▶ _What you need to do_
Repeat the material below word for word, leaving out the pictures.

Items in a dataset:
------------------------------------------------

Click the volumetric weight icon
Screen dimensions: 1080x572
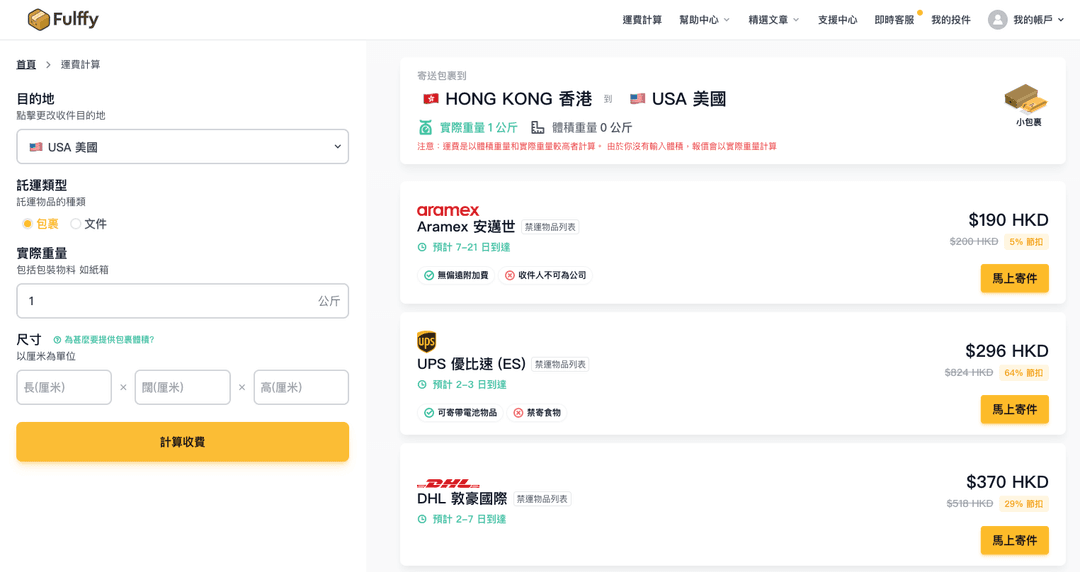point(538,127)
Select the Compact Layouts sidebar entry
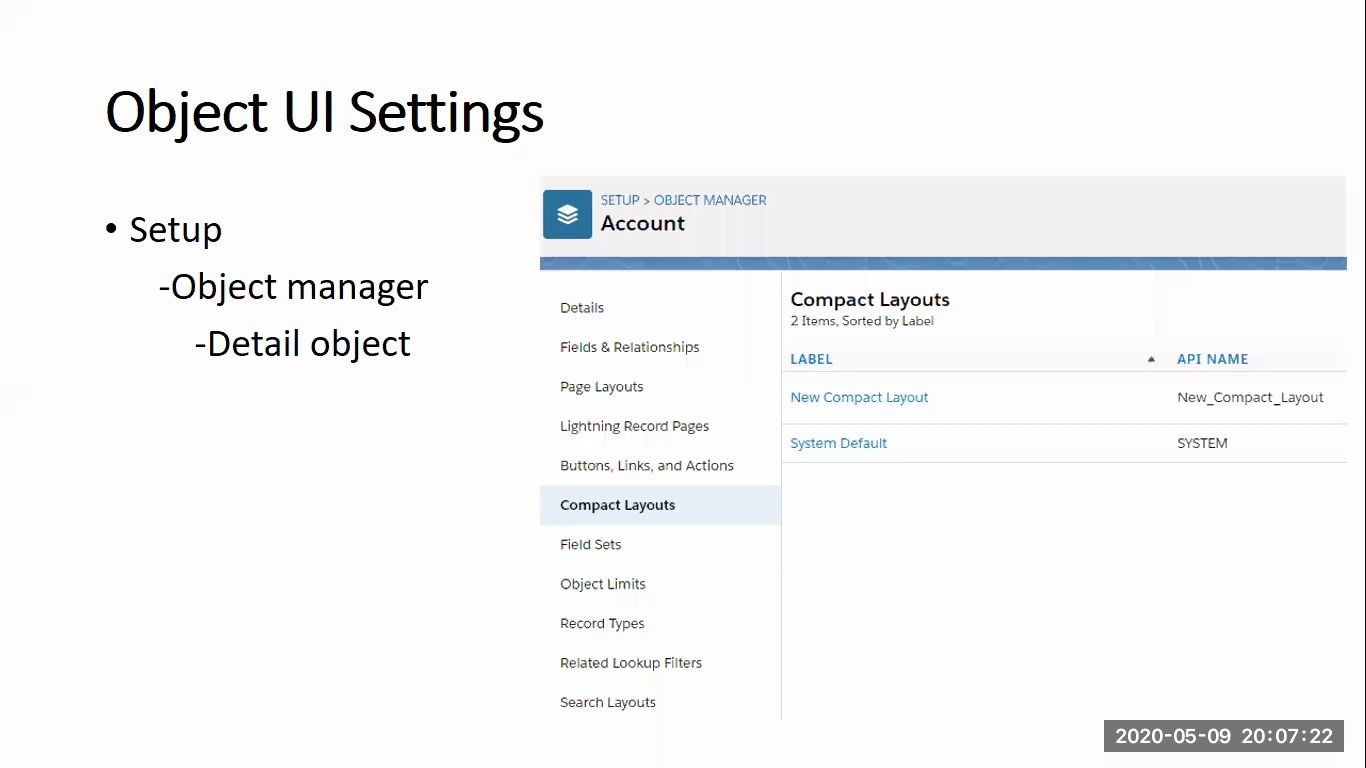The image size is (1366, 768). pyautogui.click(x=617, y=505)
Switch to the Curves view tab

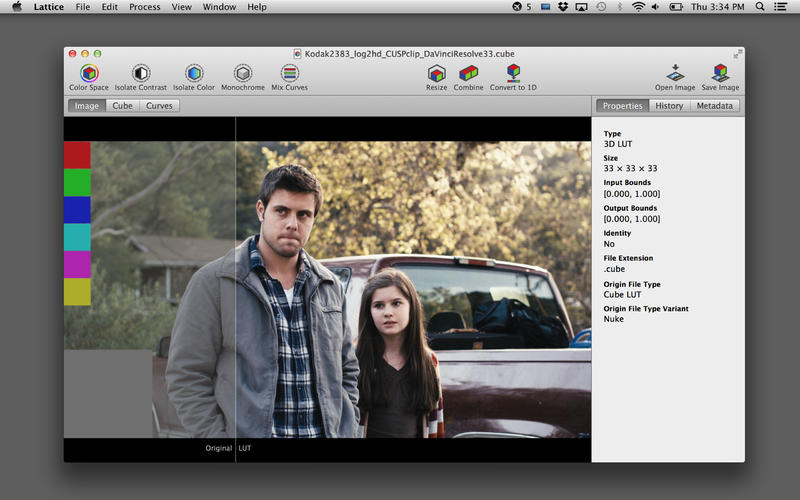click(159, 105)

------------------------------------------------

▶ _Response to this exercise_
Click the volumetric weight icon
Screen dimensions: 1080x572
point(538,127)
Select the Compact Layouts sidebar entry
The image size is (1366, 768). pyautogui.click(x=617, y=505)
Switch to the Curves view tab

click(159, 105)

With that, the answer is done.